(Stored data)
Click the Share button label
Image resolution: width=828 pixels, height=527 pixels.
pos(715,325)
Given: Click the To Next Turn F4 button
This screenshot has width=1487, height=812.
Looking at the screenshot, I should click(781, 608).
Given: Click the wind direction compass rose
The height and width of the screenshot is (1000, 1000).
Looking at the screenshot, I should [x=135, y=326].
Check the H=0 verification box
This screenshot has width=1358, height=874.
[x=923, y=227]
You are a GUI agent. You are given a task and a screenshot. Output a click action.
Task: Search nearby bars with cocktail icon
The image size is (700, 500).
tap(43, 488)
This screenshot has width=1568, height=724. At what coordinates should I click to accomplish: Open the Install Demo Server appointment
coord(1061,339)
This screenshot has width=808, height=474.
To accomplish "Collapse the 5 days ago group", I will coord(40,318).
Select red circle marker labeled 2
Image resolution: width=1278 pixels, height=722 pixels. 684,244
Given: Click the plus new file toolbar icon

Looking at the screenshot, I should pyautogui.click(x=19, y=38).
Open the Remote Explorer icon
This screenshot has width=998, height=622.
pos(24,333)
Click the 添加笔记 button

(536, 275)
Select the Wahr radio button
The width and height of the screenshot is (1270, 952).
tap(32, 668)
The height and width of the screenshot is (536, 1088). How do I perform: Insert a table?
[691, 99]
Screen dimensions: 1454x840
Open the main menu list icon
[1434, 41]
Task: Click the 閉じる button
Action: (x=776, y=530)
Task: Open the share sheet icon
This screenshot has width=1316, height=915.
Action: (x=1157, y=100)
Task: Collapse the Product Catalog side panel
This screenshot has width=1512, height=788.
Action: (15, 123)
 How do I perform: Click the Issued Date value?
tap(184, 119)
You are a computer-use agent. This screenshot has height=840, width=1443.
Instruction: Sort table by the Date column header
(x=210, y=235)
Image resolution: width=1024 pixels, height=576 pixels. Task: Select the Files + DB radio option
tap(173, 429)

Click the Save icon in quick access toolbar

REQUIRED ACTION: Write out the lines of the records exactly, starting at the one holding "Instruction: Sort table" and ending with the last line, and include no others.

RESPONSE AREA:
Instruction: Sort table by the Date column header
(x=210, y=235)
Image resolution: width=1024 pixels, height=576 pixels. Task: Select the Files + DB radio option
tap(173, 429)

Click the Save icon in quick access toolbar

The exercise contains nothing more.